Blog

Data Science with SARS-CoV-2 Antibody Structures

Database growth since 1996

For the past 10 years, I've blogged about the annual Nucleic Acids Research (NAR) database issue. One of the challenges in teaching data science is having models and data to access. Bio databases are a rich source of both.

Last year I commented: “I typically I cover the issue in January, but I got busy, and then a pandemic broke out, so this year I'm later than usual.” The pandemic continues and I’m even later in getting this year’s summary written. At that time I wrote about how databases were responding to the pandemic. SARS-CoV-2 remains relevant, so I’ll continue the theme. But, first the numbers.

The opening overview by DJ Rigden and XM Fernández indicates that 90 new databases were added to the NAR compendium and 86 databases were removed in 2020. According to the editorial, the archive now lists 1641 databases. The small database growth is due to the trend that the number of new databases being submitted to the archive has leveled out, while a similar number are being deprecated.

As one might imagine database work related to SARS-CoV-2 (and coronaviruses) is active. The accompanying table (below image) lists 25 coronavirus-related databases. Each entry includes its name and link, a brief description, area of focus (immunology, genomics, RNA, proteins, drugs, literature), and whether it is listed in the NAR compendium. Six of the resources are not listed in NAR, and of the 19 that are listed in NAR, five are new.

CoV-AbDab

Databases are cool, and the best way learn about a resource is to explore it with a specific goal in mind. In between last year’s and this year’s writing, Digital World Biology was awarded an NSF-ATE (National Science Foundation, Advanced Technological Education) grant  to use hackathons as a way to develop education resources for undergraduate research in antibody engineering. Apropos to our grant, COVID-19, and structural biology education resources, the Digital World Biology team is interested in collecting molecular structures of antibodies that are bound to the RBD epitope of the SARS-CoV-2 spike protein (spike:RBD), as a way to teach and explore how anibodies bind antitiges via paratope (antiboty) / epitope (antigen) interactions. As CoV-AbDab (The Coronavirus Antibody Database), is a database related to antibodies that bind to Coronavirus proteins, and part of a collection of antibody structure databases, it is a resource worth exploring. 

Click to view the full table

Brief Background

CoV-AbDaB is supported by the Oxford Protein Informatics Group (OPIG), and is a member of a collection of antibody structural databases that includes SAbDab (The Structural Antibody Database), Thera-SAbDab (The Therapeutic Structural Antibody Database), and SAbDab-nano (a subset of SAbDab consisting of nanobody structures). The SAb databases collect antibody structure files from the PDB (RSCB Protein Databank) and curate these data by adding annotations about experimental details, antibody nomenclature (heavy and light chain pairings), affinity data, sequence annotations, and literature references.
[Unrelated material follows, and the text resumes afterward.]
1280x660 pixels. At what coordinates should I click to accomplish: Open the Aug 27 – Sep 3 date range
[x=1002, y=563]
Other OPIG resources include SAbPred (The Antibody Prediction Toolbox; a collection of algorithms for predicting antibody properties), STCRDab (the Structural T-Cell Receptor Database), and OAS (Observed Antibody Space). OAS is a project seeking to collect and annotate immune repertoires.*

Antibody:spike:RBD Structures

As noted by its name, CoV-AbDab focuses on antibodies and nanobodies that bind to coronavirus (SARS-CoV-1, SARS-CoV-2, MERS, and others) proteins. The November 2021 database release holds 4,706 entries,** and its web-enabled search interface can be used to isolate subsets of the data using different combinations of 13 filters. In this way, one can learn that there are 1531 records of antibodies (Type = Antibody) that bind to SARS-CoV-2 (Binds to =  SARS-CoV2) that are noted as neutralizing (Neutralising against = SARS-CoV2) and bind to the spike:RBD (Protein/Epitope = Spike Protein:RBD).
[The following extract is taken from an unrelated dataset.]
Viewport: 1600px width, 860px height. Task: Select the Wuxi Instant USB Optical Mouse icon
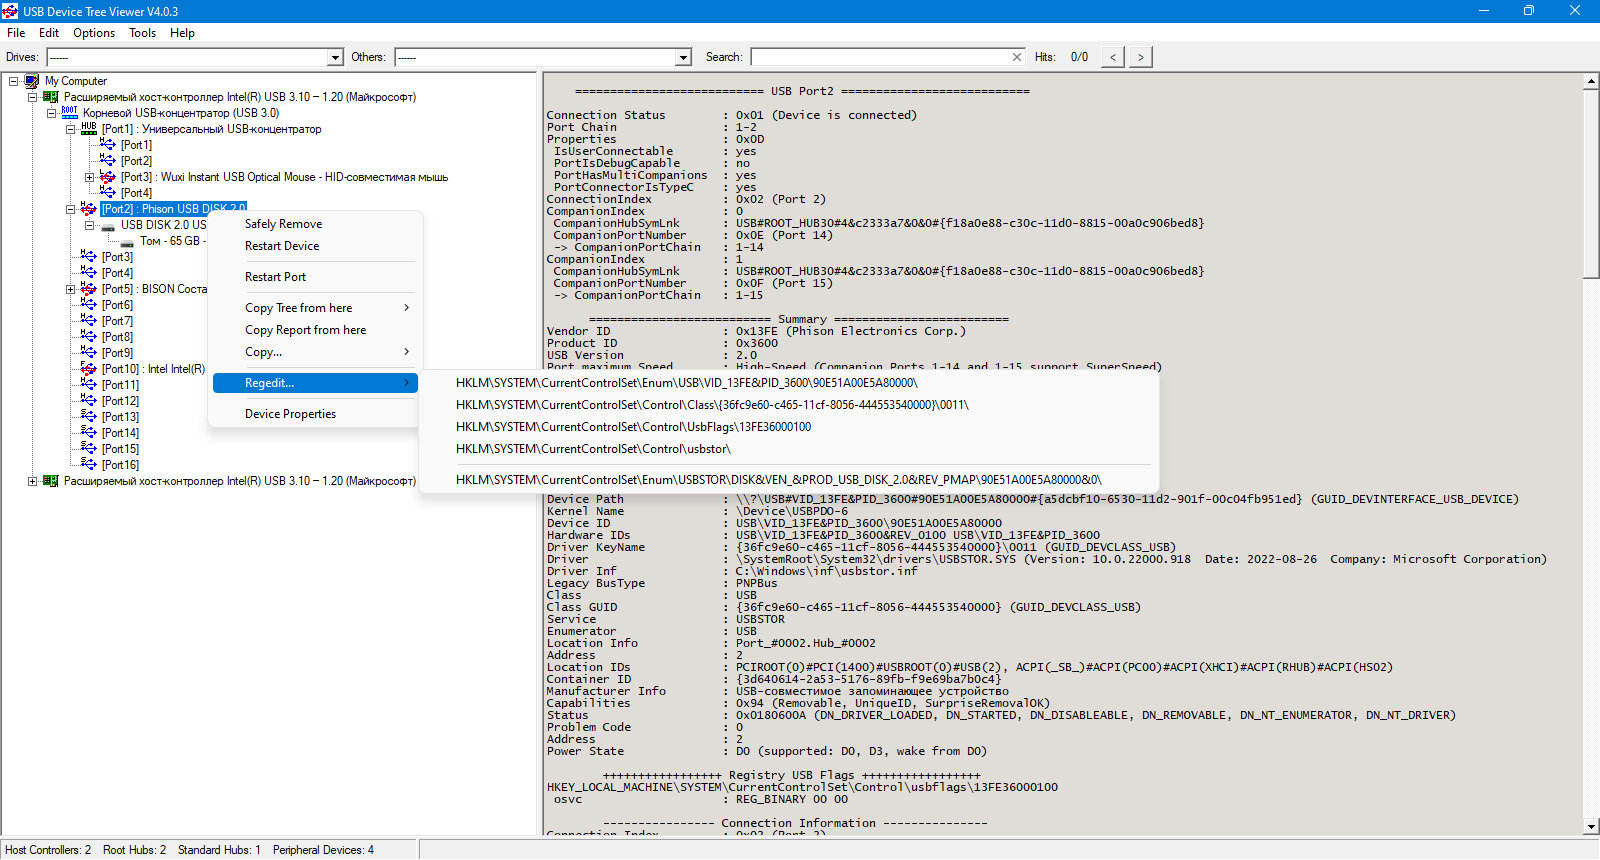point(108,177)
Data Science in a Spreadsheet

We can download a table (CSV [comma, separated, values], or Excel) for the above list and do additional analyses to learn more. For example, the “Origin” column tells us something about the sample from which the antibody was derived, and the “Neutralising Vs” column tells us what virus(es) the antibody binds to and if its binding is weak. Using these data, we learn that most (83%) of the antibodies in the dataset are from human patient B-Cells. They bind well and are specific for SARS-CoV-2. 17% of the antibodies bind weakly, and a very small fraction cross react with SARS-CoV-1. A few antibodies, all weak binders, came from healthy subjects, perhaps from other coronavirus infections. The dataset also includes antibodies from mice, phage display, and engineering experiments.

1531 neutralizing antibodies is a lot of antibodies; how many have solved structures? 163 records have one or more structures that were obtained from the PDB. Another 1169 records have a structure that is predicted from homology modeling. The majority of the records with a PDB structure (116) have a single structure, as indicated by a single PDB ID or SabDab link. 44 records contain between two and six PDB structures, and three records have seven, eight and 11 PDB structures. All together there are 265 PDB structures of antibodies that might bind to a spike:RBD epitope. 

Origins of antibodies identified as neutralizing SARS-CoV-2 (data from the Sep 2021 CoV-AbDab release)


Getting information that I described, and show in the above graph, used pivot analyses to count the occurrences of specific values in different columns. At first, I found that some of the data were too granular. That is, the “Origin” column data included details about mouse strains, phage display experiments, and other information that made the graph messy and distracted for this story. Thus, data were converted to less granular descriptions such as “Mouse” or “Phage display." For counting structures, I could see some of the records have multiple PDB IDs. To count the number I had to create a new column and add a counting formula (number of “;” [the PDB ID separator] +1). I’m not going to get into all of the details, but rather emphasize that this kind of work is the core of data science, shaping, cleaning, and asking questions.

The Structures

The above data are interesting, but the big question is how many of the 265 structures are actually models of antibody/spike:RBD complexes. In that respect, the resource could be better. For example, to identify which of the 265 structures are what I want, I have look at each structure individually. CoV-AbDab’s web interface provides links to resources with structure viewers to simplify the process, but 265 clicks, followed by viewing each structure requires a lot of work. To test how this could work, I randomly clicked on a few of the PDB links and learned some of the PDB links are broken, and other structures were of just an antibody, which confirmed my suspicion that structures of antibody/spike:RBD complexes is a subset of the 265, minus dead links, available structures. Spotting antibody only structures, likely deposited as part of the research study exploring neutralizing antibodies, requires some experience too. Finally, remembering which structures were inspected and what was learned needs to be noted in someway outside of the interface. Curation is hard.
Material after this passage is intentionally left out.